With alcoholism behind me, I don’t want to control the world, but I do want to understand as much of it as I can. My regrets help my understanding. So does my belief that Jerry Falwell and Michael Jordan aren’t the least bit interested in how my personal story unfolds. But there is a divine force that is tuning in for updates, and to nudge me along the way. For me, enlightenment and understanding are only possible if I’m comfortable knowing that I’ll never figure it all out. There is no finish line. I just want to get as far as I can before my time runs out.
If you struggle with your spirituality, or you battle the concept of a higher power, I encourage you to embrace the challenge. The path to enlightenment and understanding is full of struggle. If it was easy, everyone would make it. Just keep an open mind, and cling hard to the belief that you don’t possess all the answers.

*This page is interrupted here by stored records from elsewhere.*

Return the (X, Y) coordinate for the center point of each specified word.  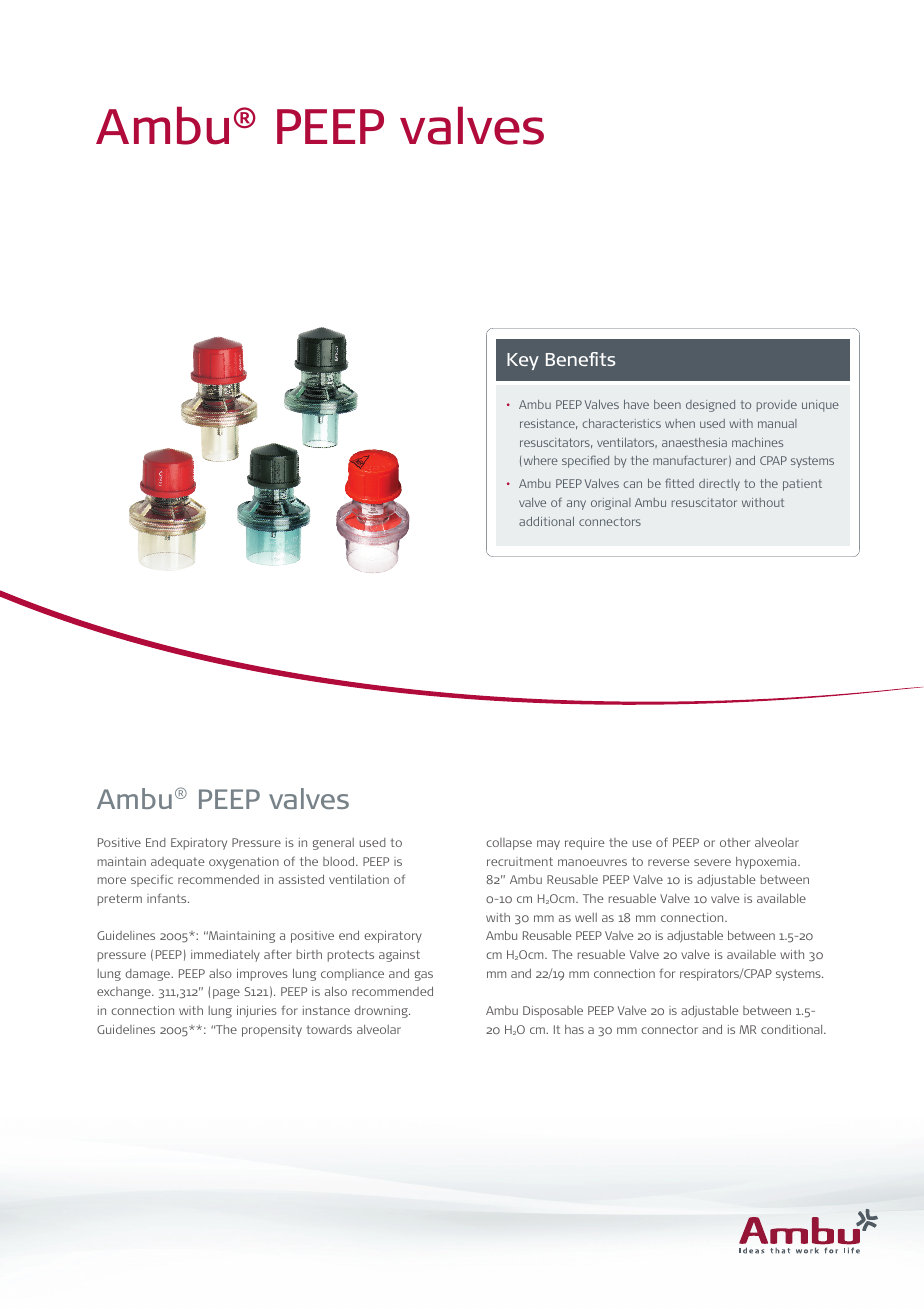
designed (710, 406)
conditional (793, 1029)
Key (523, 361)
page (226, 994)
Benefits (580, 359)
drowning (382, 1012)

And celebrate the fact that you never will. There is no finish line to cross. Keep going anyway. Try to figure out the next right step. Maybe you’ll start to feel like you’re not alone. Maybe you’ll start to understand that the journey is the destination.
If you are ready to move past the constraints of alcohol and make progress with us, please check out our SHOUT Sobriety program for high-functioning alcoholics – past and present. No matter what you believe, it will feel good to have a group of friends who believe in you!
2 Comments
Matt, this is one of your best! This blog is packed with so much “food for thought”! I admire your courage and conviction to share your experience with others. I am thankful for the healing in your relationship with Sheri so that we can learn how difficult the road to recovery is, especially when it involves our spouses, partners and other loved ones. I am also thankful that I am an alcoholic and can be thankful for the experience and even more thankful for the results. I never thought that my “final years” could be so much more, and as they often say, you only know joy, if you have experienced pain and suffering.
I am a big believer in the necessary relationship and balance between pain and pleasure. Thanks for the feedback, Greg!